Slavoj Žižek

By: Mark Kingwell
March 21, 2011

It’s easy to caricature SLAVOJ ŽIŽEK (born 1949), the Slovenian philosopher whose surname gives copy-editors fits and whose categorical imperative is that no opportunity to declaim shall ever be refused. But the wide range of Žižek’s engagements, especially what he called “the idiotic enjoyment of popular culture,” is carefully governed. His commitments in Lacanian psychoanalysis provide at once the academic sanction and the best understanding of that idiotic enjoyment, now reconfigured as jouissance, the painful pleasure of transgression. Bravura readings of Hitchcock films, Patricia Highsmith novels, and Conan Doyle stories steer his funniest book, Looking Awry (1992), toward a Mount Rushmore summit of vertiginous insight.
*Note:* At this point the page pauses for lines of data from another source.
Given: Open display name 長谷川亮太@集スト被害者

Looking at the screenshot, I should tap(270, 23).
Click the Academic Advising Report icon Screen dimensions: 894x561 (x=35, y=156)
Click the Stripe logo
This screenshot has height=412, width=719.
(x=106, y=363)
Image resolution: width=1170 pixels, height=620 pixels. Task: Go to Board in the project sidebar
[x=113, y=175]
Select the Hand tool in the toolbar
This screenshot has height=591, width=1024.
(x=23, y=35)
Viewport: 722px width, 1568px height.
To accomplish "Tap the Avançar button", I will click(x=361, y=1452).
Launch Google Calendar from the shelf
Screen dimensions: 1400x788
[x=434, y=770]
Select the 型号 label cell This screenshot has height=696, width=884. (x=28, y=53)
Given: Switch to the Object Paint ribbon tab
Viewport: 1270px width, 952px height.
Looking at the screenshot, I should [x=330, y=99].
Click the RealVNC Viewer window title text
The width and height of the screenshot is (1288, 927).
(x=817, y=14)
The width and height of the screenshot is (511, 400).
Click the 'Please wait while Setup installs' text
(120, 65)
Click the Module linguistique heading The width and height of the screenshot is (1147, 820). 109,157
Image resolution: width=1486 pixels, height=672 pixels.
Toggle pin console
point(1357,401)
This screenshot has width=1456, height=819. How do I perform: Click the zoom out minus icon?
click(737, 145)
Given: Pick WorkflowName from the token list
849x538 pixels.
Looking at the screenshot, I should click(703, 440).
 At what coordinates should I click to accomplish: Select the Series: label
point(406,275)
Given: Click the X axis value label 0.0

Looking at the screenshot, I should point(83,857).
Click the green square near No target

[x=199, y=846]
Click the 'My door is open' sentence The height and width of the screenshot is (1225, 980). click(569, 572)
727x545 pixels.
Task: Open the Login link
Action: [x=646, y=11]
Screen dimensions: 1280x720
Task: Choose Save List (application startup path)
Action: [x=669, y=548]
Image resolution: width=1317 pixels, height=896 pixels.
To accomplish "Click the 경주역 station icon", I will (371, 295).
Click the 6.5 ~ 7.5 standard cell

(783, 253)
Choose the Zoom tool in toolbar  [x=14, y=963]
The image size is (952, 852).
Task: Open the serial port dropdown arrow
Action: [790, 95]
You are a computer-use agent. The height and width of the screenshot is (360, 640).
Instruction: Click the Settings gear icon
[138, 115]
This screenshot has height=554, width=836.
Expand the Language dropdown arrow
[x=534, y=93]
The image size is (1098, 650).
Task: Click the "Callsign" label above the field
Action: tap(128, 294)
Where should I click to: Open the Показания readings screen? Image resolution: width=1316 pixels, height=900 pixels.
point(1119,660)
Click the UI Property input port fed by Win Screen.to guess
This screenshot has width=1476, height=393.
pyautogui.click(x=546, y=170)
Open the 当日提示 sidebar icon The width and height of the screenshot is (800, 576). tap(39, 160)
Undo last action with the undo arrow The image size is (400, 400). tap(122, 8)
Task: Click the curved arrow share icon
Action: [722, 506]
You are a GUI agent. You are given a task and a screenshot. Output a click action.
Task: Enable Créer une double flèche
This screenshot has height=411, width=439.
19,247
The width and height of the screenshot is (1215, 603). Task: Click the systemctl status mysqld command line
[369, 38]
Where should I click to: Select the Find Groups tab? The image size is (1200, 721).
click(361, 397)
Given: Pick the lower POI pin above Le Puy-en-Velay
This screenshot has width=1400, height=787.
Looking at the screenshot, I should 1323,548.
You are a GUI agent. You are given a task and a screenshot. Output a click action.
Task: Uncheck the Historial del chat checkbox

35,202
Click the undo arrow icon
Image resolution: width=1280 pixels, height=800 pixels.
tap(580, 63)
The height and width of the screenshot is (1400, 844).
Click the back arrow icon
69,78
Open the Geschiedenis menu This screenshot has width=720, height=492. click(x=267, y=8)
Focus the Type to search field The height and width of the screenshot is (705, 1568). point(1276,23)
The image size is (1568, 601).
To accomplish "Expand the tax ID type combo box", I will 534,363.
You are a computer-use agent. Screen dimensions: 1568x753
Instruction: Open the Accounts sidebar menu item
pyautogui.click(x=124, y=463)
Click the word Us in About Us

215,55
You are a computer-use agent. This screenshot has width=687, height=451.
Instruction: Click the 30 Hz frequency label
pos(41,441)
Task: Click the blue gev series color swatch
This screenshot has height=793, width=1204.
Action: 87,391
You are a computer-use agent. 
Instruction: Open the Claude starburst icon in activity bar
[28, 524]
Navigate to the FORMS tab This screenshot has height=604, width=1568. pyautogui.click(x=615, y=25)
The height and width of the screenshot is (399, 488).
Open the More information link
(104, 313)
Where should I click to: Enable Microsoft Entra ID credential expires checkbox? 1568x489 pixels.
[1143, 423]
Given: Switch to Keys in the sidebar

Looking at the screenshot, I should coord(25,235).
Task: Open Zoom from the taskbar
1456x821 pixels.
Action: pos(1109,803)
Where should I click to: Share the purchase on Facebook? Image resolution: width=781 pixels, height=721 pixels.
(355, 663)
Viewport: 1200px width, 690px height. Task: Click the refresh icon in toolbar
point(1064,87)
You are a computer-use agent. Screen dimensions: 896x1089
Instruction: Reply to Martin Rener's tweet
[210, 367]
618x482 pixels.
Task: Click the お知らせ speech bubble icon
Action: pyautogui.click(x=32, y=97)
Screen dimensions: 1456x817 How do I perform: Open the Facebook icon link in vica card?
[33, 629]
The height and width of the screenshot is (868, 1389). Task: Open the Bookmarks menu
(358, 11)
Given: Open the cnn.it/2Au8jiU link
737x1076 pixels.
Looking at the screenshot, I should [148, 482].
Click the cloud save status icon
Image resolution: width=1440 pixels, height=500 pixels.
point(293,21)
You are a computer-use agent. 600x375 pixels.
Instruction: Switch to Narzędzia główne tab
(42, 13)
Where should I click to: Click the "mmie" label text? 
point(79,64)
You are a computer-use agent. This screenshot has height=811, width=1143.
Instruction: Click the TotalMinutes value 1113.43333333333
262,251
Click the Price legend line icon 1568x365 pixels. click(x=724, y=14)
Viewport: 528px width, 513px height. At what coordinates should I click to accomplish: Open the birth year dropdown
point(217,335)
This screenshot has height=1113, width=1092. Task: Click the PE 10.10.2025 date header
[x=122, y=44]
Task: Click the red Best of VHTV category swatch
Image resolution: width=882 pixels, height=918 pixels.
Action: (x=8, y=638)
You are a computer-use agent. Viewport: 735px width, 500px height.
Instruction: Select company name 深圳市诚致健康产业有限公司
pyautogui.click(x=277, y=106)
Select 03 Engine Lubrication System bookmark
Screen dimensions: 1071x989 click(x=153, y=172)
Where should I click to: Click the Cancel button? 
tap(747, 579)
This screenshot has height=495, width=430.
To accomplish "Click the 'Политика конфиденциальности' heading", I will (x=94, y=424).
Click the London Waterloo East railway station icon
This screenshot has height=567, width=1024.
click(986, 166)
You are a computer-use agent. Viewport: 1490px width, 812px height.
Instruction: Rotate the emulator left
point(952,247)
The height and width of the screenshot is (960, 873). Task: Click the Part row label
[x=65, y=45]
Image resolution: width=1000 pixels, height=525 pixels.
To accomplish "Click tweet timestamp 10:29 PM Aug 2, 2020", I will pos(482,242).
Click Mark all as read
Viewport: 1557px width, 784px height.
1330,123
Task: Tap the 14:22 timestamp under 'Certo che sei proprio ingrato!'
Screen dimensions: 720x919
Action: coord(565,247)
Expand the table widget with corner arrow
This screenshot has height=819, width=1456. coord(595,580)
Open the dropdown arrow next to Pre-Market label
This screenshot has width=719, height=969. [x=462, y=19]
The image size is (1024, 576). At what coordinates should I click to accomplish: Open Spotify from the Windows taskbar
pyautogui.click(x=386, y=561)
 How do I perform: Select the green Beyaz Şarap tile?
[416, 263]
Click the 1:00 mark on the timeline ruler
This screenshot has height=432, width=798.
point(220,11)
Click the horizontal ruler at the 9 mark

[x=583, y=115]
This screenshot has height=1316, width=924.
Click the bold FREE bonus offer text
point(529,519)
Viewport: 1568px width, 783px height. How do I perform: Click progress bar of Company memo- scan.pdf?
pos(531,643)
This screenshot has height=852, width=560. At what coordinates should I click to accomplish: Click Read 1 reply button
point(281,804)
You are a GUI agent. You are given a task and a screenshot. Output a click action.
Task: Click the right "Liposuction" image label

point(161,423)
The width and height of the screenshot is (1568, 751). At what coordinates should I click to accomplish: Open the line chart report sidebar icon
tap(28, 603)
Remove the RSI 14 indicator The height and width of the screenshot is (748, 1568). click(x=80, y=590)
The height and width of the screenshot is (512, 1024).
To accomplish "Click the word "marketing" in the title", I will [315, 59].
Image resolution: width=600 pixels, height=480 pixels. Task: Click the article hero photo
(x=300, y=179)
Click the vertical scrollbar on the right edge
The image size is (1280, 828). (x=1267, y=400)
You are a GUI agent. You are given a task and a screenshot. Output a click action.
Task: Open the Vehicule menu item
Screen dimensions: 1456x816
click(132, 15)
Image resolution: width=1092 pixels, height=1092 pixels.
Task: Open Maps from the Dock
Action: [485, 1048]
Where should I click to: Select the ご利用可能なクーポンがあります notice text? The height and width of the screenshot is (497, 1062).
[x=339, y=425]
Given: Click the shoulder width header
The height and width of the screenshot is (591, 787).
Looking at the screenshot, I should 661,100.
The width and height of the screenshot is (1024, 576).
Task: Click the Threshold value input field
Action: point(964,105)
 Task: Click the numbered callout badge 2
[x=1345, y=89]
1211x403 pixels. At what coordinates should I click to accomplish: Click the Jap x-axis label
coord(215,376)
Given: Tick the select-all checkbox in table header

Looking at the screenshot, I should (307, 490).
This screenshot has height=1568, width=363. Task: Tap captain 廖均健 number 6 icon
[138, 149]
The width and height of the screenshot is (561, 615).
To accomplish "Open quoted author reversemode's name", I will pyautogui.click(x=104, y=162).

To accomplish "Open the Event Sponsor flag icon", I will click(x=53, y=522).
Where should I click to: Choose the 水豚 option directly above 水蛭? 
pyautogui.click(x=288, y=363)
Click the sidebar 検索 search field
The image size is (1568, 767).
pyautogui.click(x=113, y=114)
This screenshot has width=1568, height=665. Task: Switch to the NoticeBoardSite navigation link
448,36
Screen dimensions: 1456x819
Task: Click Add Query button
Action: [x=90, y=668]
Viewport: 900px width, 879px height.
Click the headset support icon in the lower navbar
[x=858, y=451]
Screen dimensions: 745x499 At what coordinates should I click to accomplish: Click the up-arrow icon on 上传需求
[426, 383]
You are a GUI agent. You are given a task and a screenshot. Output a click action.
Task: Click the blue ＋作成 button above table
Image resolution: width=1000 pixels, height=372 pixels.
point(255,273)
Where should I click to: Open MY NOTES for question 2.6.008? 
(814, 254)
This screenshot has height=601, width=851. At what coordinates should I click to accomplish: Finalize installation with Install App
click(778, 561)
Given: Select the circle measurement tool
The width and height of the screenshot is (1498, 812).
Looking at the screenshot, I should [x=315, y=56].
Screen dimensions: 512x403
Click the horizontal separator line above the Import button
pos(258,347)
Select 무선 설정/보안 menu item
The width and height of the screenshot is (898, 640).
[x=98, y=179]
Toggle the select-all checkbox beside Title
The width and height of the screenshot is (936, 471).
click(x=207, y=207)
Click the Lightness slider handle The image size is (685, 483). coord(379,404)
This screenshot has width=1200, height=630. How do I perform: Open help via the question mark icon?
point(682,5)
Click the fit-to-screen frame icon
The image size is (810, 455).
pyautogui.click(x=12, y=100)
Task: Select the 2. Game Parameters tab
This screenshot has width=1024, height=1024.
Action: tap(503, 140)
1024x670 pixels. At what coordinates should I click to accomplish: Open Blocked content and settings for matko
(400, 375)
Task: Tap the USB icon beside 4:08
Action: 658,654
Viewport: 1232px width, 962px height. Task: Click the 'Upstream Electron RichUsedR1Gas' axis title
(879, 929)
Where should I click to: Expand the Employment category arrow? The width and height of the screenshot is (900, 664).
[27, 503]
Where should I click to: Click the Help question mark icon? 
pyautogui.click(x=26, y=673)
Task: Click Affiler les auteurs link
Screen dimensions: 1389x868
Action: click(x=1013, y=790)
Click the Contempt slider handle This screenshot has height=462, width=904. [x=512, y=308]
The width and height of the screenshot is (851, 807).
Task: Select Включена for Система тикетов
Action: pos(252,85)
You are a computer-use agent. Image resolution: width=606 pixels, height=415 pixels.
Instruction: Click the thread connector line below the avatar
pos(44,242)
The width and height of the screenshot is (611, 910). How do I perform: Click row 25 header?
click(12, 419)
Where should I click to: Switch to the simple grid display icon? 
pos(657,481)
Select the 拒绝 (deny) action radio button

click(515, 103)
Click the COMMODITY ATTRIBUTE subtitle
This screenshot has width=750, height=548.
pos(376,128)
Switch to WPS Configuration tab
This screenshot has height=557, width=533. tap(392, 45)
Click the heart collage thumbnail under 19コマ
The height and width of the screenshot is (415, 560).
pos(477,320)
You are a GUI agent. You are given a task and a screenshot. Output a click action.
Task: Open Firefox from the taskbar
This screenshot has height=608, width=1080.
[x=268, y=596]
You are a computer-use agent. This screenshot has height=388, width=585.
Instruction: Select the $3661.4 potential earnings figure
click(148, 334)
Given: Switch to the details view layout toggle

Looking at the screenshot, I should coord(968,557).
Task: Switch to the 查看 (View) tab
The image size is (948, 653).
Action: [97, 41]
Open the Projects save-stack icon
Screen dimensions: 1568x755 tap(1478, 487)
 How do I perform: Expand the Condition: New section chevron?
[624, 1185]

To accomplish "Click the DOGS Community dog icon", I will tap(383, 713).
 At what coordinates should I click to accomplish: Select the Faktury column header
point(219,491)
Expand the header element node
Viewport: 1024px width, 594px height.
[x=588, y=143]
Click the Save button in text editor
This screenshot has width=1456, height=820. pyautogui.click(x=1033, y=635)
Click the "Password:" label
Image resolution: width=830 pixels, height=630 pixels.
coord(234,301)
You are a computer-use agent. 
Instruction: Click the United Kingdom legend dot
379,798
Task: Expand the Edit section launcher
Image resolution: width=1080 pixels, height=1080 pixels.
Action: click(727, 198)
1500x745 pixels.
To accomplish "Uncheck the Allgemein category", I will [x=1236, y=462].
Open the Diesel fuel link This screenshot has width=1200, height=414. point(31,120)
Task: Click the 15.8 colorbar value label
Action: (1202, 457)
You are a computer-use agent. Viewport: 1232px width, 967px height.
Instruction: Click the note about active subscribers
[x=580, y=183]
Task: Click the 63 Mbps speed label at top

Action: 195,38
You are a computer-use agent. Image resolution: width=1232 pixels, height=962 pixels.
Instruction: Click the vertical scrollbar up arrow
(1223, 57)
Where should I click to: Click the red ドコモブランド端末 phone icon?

Other thoughtful consideration of film, especially in Enjoy Your Symptom! (2nd ed. 2001), is matched by a series of forays that reveal oddball leftist politics, extensively theorized in his essential work The Sublime Object of Ideology (1989). Lately, in a style that must be described as cheerful despair, he examines such varied cultural artifacts as Bartleby the Scrivener, Nada’s ideology-busting sunglasses in They Live, and self-concealing remarks from Donald Rumsfeld to expose the inner workings of emancipation-as-repression: the state and the market are so conjoined that even repeated critical exposures are commodified and consumed without threat to the current arrangement. Enjoy!